Et puis, il y a le facteur démographique, dans toute sa complexité. Société développée, Israël a une natalité faible, et se montre donc économe du sang de ses soldats. Ce qui peut constituer une faiblesse face à des sociétés islamiques à natalité très forte, très prodigues de leur propre sang. Mais ce n’est pas tout. Israël est aussi, du même fait, une société vieillissante, alors que ses ennemis sont jeunes. Et il faut encore défalquer du pays légal israélien des minorités inutilisables sur le plan militaire : les Arabes (près de 20 % aujourd’hui, peut-être 25 % dans quelques années), en raison d’une « double loyauté » de plus en plus ambiguë, mais aussi les Juifs ultra-orthodoxes (10 % aujourd’hui, 20 % dans vingt ans), qui entendent se consacrer uniquement à l’étude des textes sacrés. Le pays réel, en matière de défense, risque de reposer sur une base numérique extrêmement étroite.
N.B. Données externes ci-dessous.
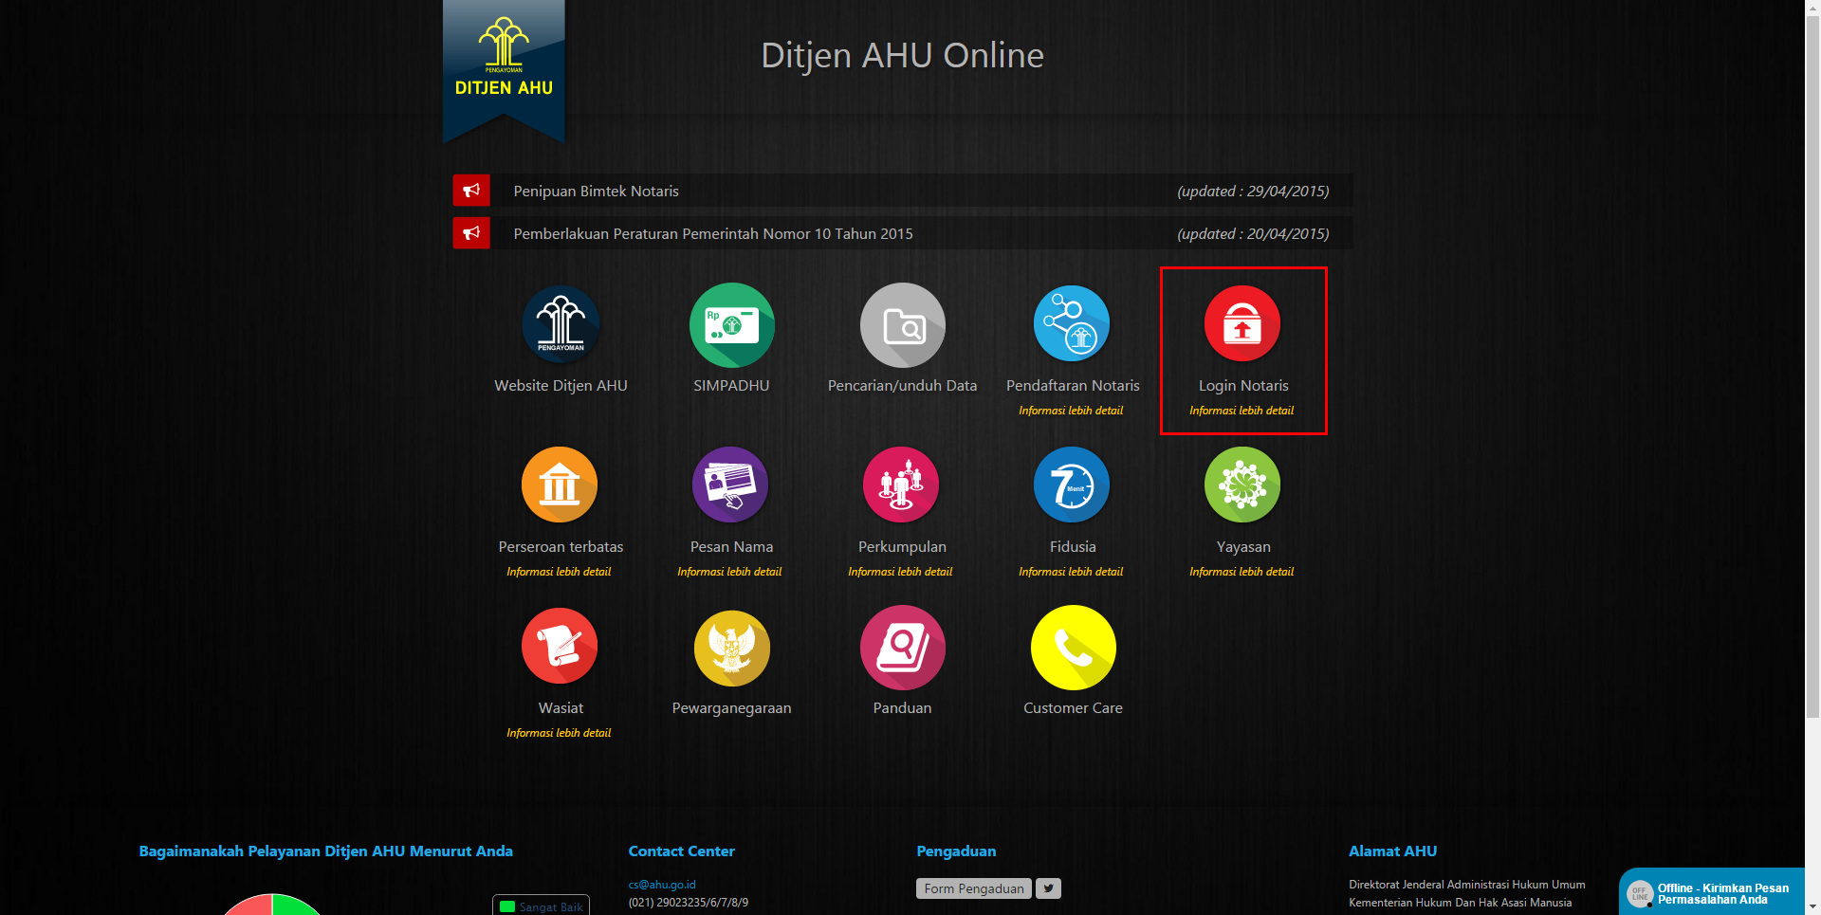
Task: Click the Panduan guide book icon
Action: 902,648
Sur ces deux derniers points, « post-héroïsme » et démographie, le parallèle le destin actuel de l’Amérique et de l’Europe est évident. Certes, la société israélienne semble capable de « résilience » : le rapport Winograd note qu’aucune défaillance n’a été constatée en 2006 au niveau des combattants de base ; et un nouveau commandant en chef nommé en 2007, le général Gaby Ashkenazy, semble aller très vite dans la réorganisation de Tsahal. Mais comme le note Pons à la fin de son livre : « Israël comme tout Etat a droit à sa sécurité. Elle passe aujourd’hui par un besoin de victoire. Il y va de sa capacité de dissuasion. Et donc de sa survie. »
Israël en état de choc, par Frédéric Pons. Presses de la Cité. 294 pages, 19,50 euros.